── TASK DATA
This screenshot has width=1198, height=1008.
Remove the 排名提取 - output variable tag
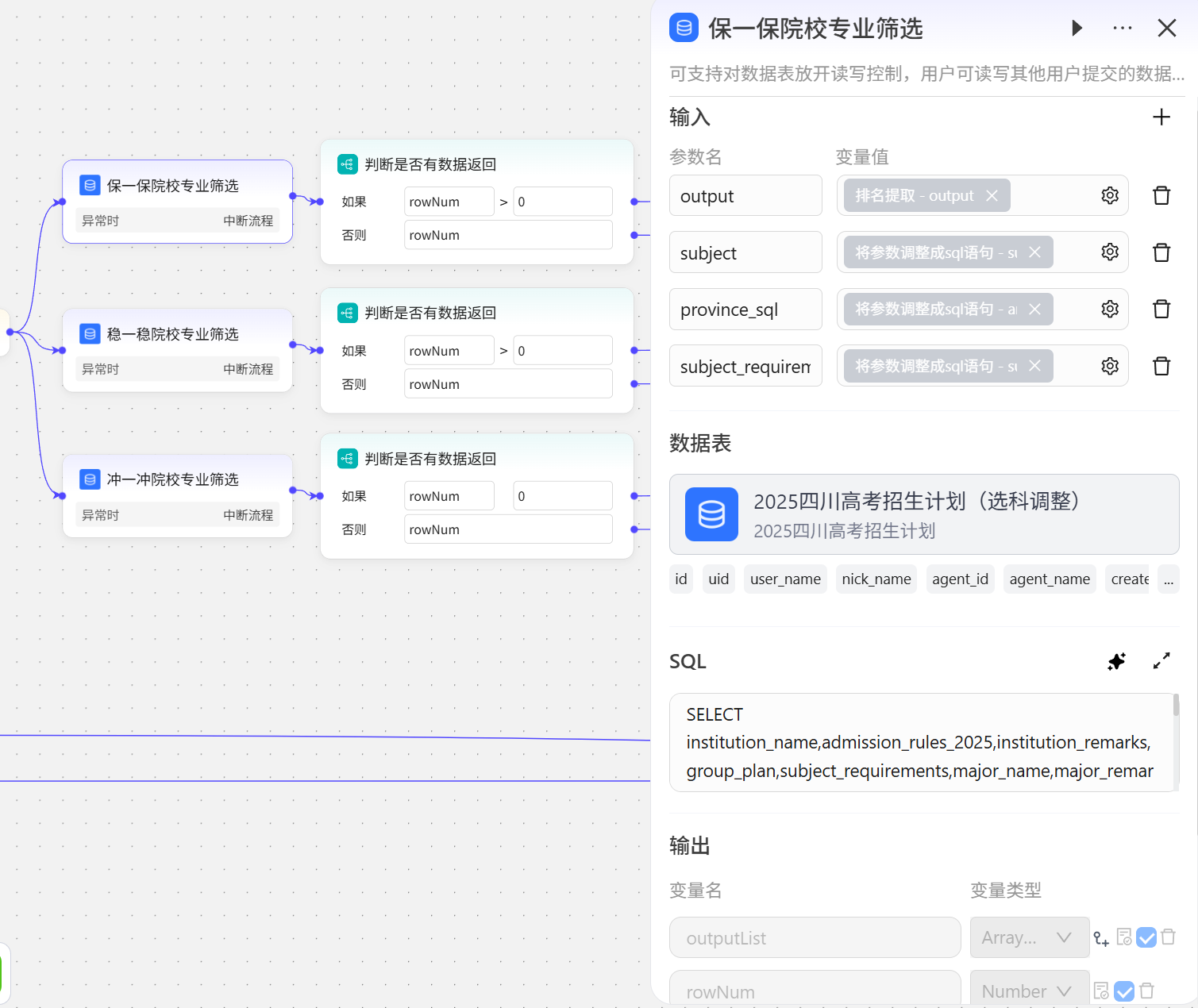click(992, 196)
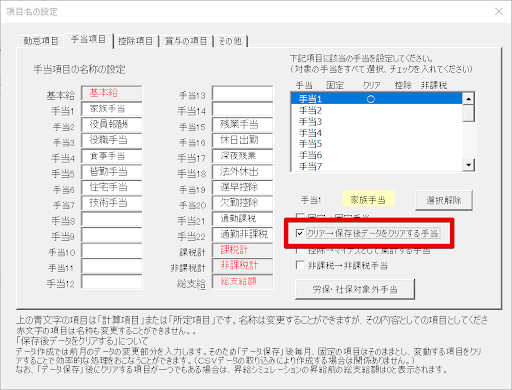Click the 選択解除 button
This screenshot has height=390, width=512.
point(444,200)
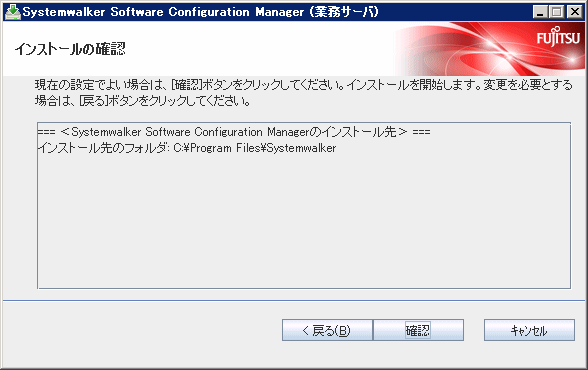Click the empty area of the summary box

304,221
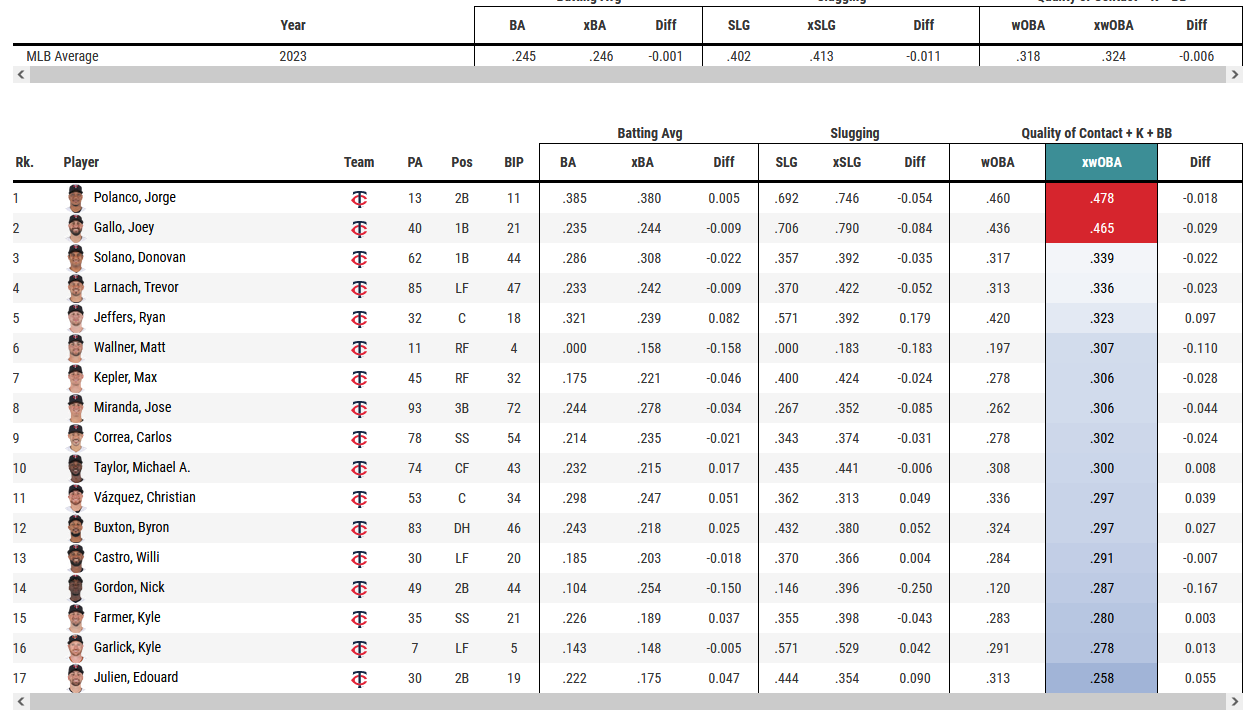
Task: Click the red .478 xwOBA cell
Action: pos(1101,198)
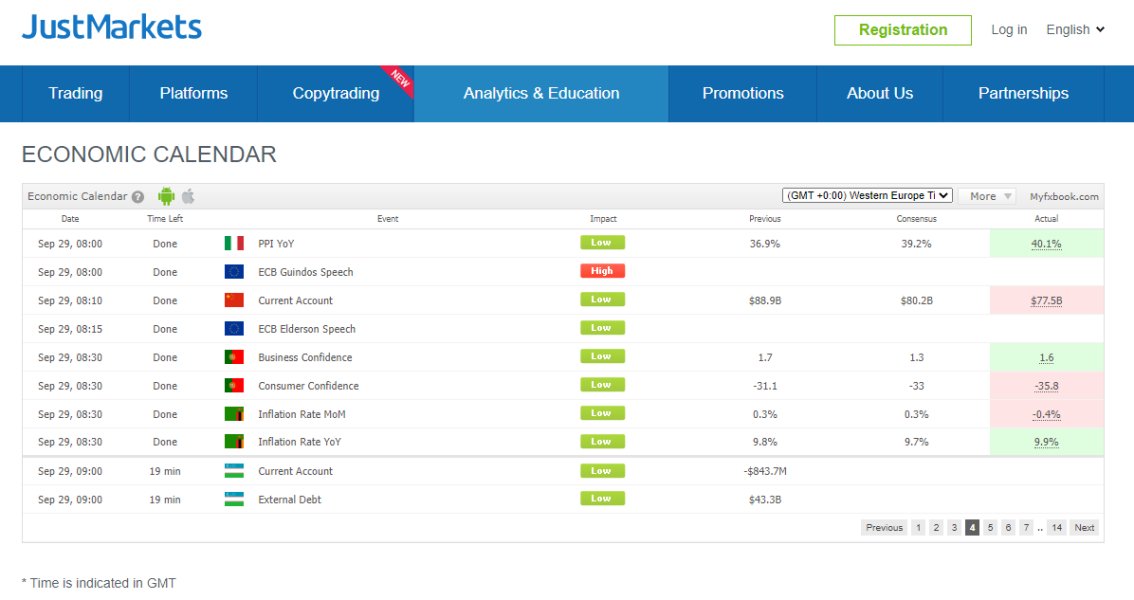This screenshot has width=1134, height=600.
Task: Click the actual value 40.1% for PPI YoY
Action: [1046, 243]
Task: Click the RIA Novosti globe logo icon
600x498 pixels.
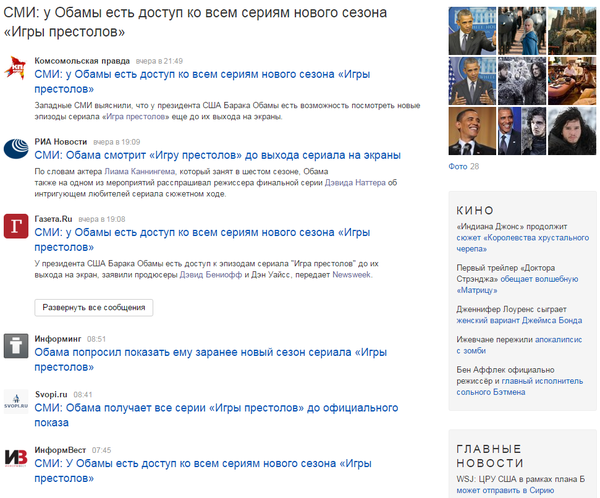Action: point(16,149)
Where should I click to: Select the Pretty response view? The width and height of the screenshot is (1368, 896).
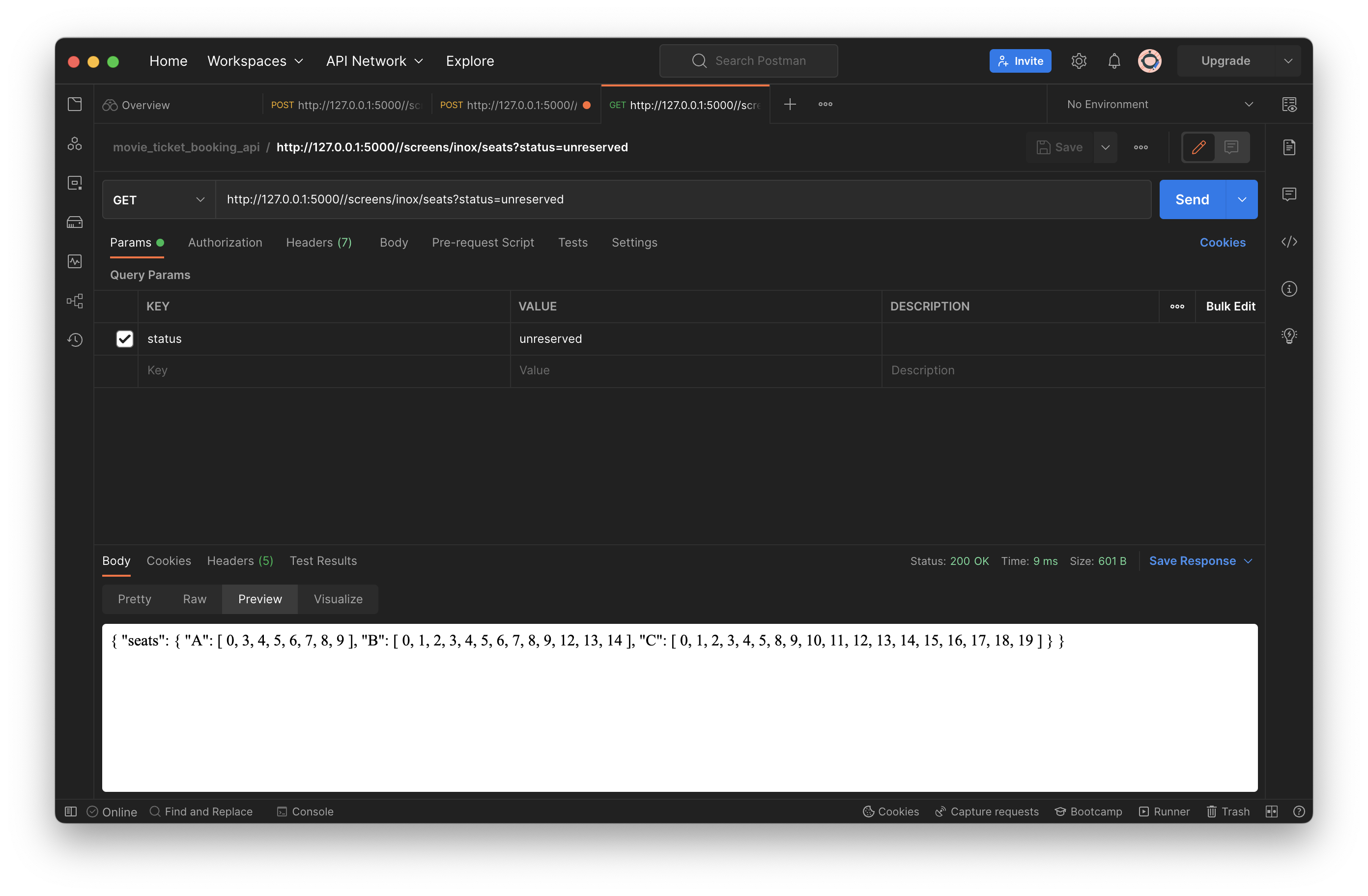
────
__TO DO__: Set down the full listing above with its wording unchanged. Leave out its images.

__EXPECTED OUTPUT__:
This screenshot has width=1198, height=1008.
Remove the 排名提取 - output variable tag
click(992, 196)
Click the 選択解除 button
This screenshot has height=390, width=512.
point(444,200)
Click the empty area of the summary box

304,221
Task: Click the red .478 xwOBA cell
Action: pos(1101,198)
This screenshot has width=1134, height=600.
Task: Click the actual value 40.1% for PPI YoY
Action: [1046, 243]
Task: Click the RIA Novosti globe logo icon
600x498 pixels.
Action: point(16,149)
Where should I click to: Select the Pretty response view? The width and height of the screenshot is (1368, 896).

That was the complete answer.